| Task goal |
Can you write out the lines of the listing, requests included, from the line with "You are a computer-use" through the end, scaling every coordinate in the answers by 0.6 and rounding each to a whole number, with halves rounded up? Leave all numbers in the requests unchanged.

| Records to use |

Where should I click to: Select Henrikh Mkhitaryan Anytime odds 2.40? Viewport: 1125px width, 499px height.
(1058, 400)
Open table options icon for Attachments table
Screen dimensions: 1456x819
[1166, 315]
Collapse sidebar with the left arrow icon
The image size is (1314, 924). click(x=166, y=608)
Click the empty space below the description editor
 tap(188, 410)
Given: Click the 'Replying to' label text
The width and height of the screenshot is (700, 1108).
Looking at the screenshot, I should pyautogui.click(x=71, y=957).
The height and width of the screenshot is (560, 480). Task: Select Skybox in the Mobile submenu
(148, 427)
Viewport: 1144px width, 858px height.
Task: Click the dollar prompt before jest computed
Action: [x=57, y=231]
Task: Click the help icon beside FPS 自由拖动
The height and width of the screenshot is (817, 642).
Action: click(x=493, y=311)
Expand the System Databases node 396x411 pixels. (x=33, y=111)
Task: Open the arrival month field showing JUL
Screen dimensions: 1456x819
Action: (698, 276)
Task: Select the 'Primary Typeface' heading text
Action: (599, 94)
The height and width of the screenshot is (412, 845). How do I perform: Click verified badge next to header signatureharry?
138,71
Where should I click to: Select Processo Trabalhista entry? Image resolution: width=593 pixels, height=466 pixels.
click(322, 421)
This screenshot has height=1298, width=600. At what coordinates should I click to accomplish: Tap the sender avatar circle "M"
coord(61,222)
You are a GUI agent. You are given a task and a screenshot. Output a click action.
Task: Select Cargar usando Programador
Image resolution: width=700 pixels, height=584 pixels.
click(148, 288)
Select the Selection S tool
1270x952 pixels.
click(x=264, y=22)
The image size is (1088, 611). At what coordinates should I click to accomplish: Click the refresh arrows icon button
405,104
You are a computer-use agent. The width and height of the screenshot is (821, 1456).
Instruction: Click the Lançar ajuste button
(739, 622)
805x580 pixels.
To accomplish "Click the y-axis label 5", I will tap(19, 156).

| Expected answer |
You are a computer-use agent. The width and height of the screenshot is (821, 1456).
Instruction: Click the Lançar ajuste button
(443, 373)
805x580 pixels.
To accomplish "Click the y-axis label 5", I will tap(11, 94).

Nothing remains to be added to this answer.